Abstract. This work presents the incorporation of a tropospheric isoprene oxidation scheme into an Earth System Model to enhance the simulation of tropospheric ozone levels. Numerical experiments were performed using two distinct model setups: one accounting for isoprene oxidation and another in which this chemical pathway was not considered.

Keywords: Isoprene, tropospheric ozone, atmospheric chemistry, MIM1 mechanism

Understanding the processes of tropospheric ozone formation is of key importance both for the development of air quality control measures and for climate prediction, especially under conditions of changing anthropogenic and biogenic emissions. While on the global scale the production of tropospheric ozone is primarily governed by the oxidation of carbon monoxide and methane, in densely populated and industrial regions non-methane volatile organic compounds (NMVOCs) become the dominant contributors. Among these NMVOCs, isoprene plays a particularly important role, with the majority of its atmospheric emissions originating from vegetation.

The aim of this study is to further develop the INM RAS–RSHU chemical–climate model [1], which is a component of the Earth System Model (ESM), with an emphasis on a more accurate representation of tropospheric chemical processes. The primary focus is on the implementation of an improved chemical mechanism designed to enhance the accuracy of simulated concentrations of key atmospheric gaseous components. One of the main criteria in selecting the mechanism is achieving an optimal balance between the level of chemical detail and the computational efficiency of the model.

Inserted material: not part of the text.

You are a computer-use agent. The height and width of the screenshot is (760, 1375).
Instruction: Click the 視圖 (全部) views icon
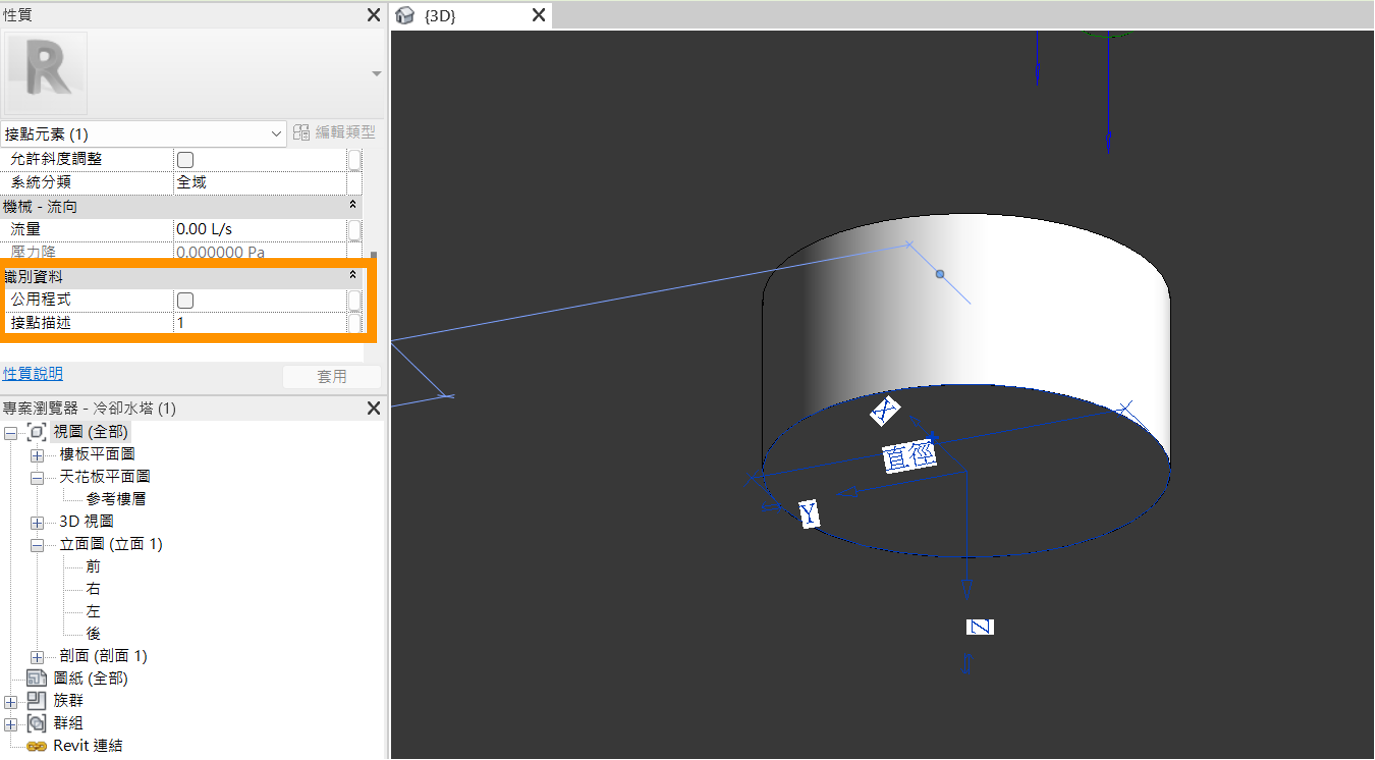(37, 432)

As part of the model development, a comparative analysis of several widely used chemical mechanisms was performed, including the Mainz Isoprene Mechanism (MIM1) [2], comprising 16 species and 44 reactions; MIM2, with 69 species and 178 reactions [3]; the Model for Ozone and Related Chemical Tracers (MOZART), including 151 species and 287 reactions [4]; and the Regional Atmospheric Chemistry Mechanism (RACM), which includes more than 100 species and 363 reactions [5]. Based on the results of this analysis, the MIM1 mechanism was considered the most appropriate for initial implementation in the ESM, as it was decided to begin with the most compact option while still providing sufficient accuracy in representing key tropospheric chemical processes.

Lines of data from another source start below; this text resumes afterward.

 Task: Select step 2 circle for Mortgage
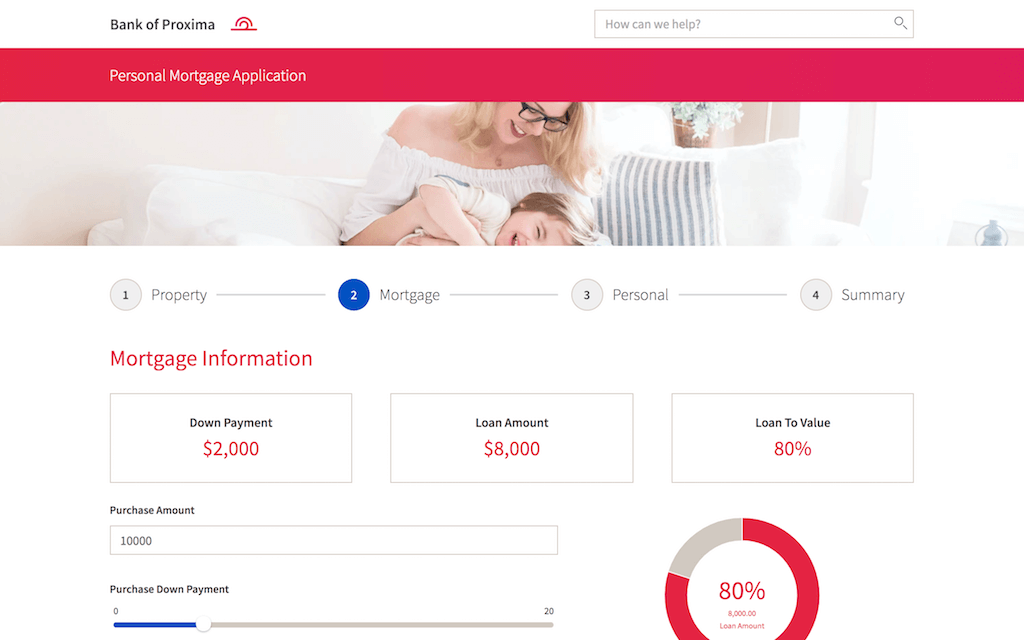coord(353,295)
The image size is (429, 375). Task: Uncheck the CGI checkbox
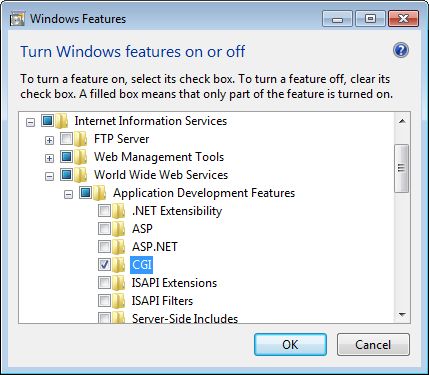click(104, 265)

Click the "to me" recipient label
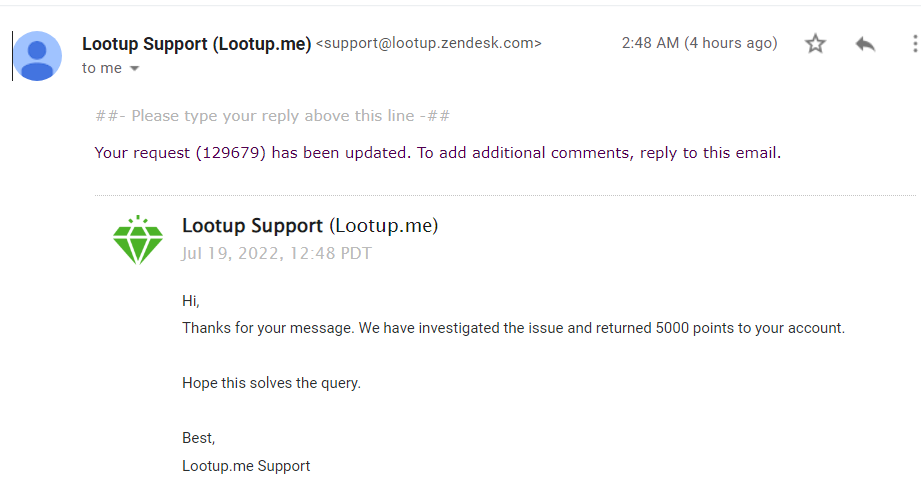pyautogui.click(x=101, y=68)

To assess the impact of the MIM1 mechanism, two numerical experiments were conducted using identical model settings and boundary conditions. In the control simulation, a basic tropospheric chemistry scheme without isoprene was applied, whereas the MIM1 experiment implemented the full isoprene oxidation mechanism, including 44 chemical reactions.

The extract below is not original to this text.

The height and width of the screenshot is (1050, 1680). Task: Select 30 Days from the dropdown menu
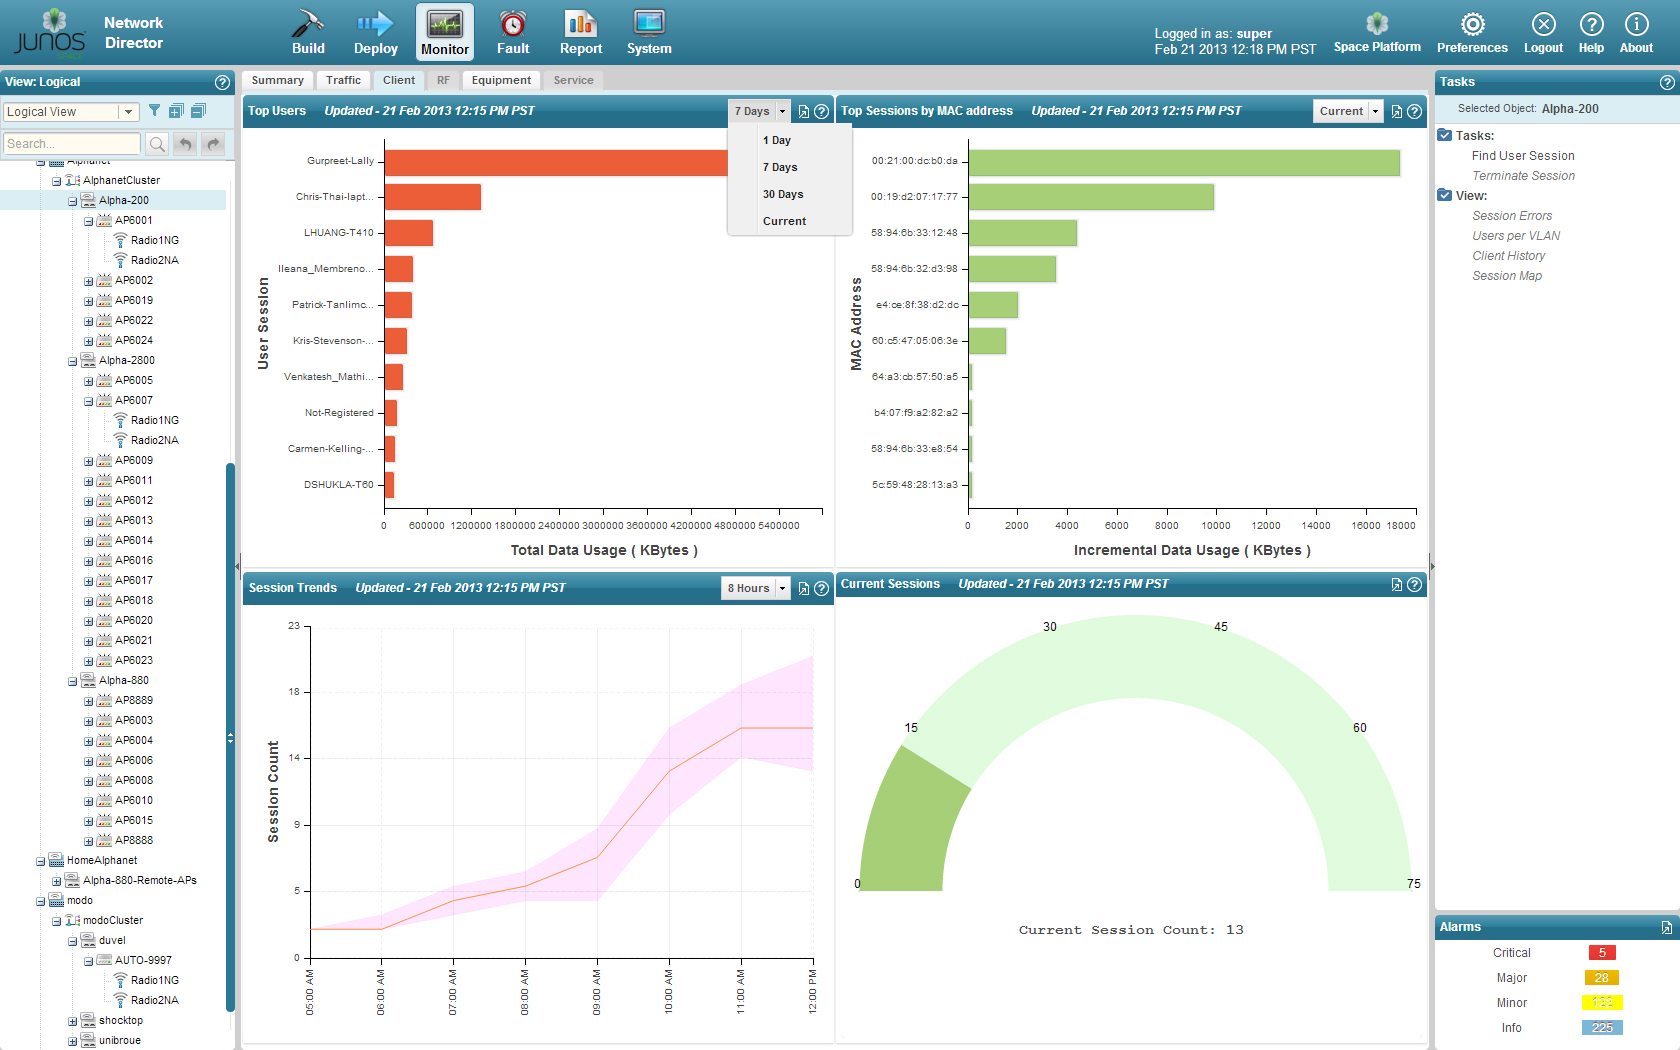tap(783, 194)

 The study and the set of numerical experiments are aimed at optimizing the chemical component of the INM RAS–RSHU chemical–climate model in order to improve the accuracy of representing tropospheric processes while maintaining high computational efficiency. The obtained results provide a solid basis for further investigation of the interactions between chemical and dynamical processes in the atmosphere and will contribute to the development of approaches for forecasting atmospheric composition and its impact on regional and global climate change.